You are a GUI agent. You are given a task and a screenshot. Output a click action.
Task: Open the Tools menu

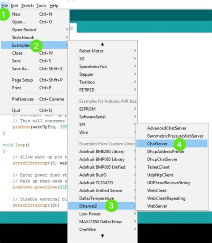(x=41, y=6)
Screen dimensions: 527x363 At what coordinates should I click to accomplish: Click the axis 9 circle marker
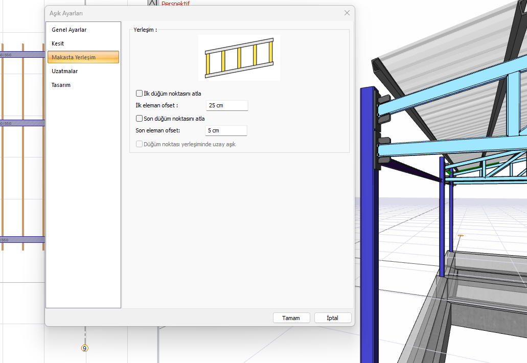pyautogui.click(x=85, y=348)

********************

GOAL OF THE EXERCISE
Each entry is to be given again exactly as it stands, with its pictures removed.

ANSWER TO THIS PROBLEM
You are a GUI agent. You are given a task and a screenshot. Output a click action.
Task: Open the Tools menu

(x=41, y=6)
Screen dimensions: 527x363 At what coordinates should I click to accomplish: Click the axis 9 circle marker
pyautogui.click(x=85, y=348)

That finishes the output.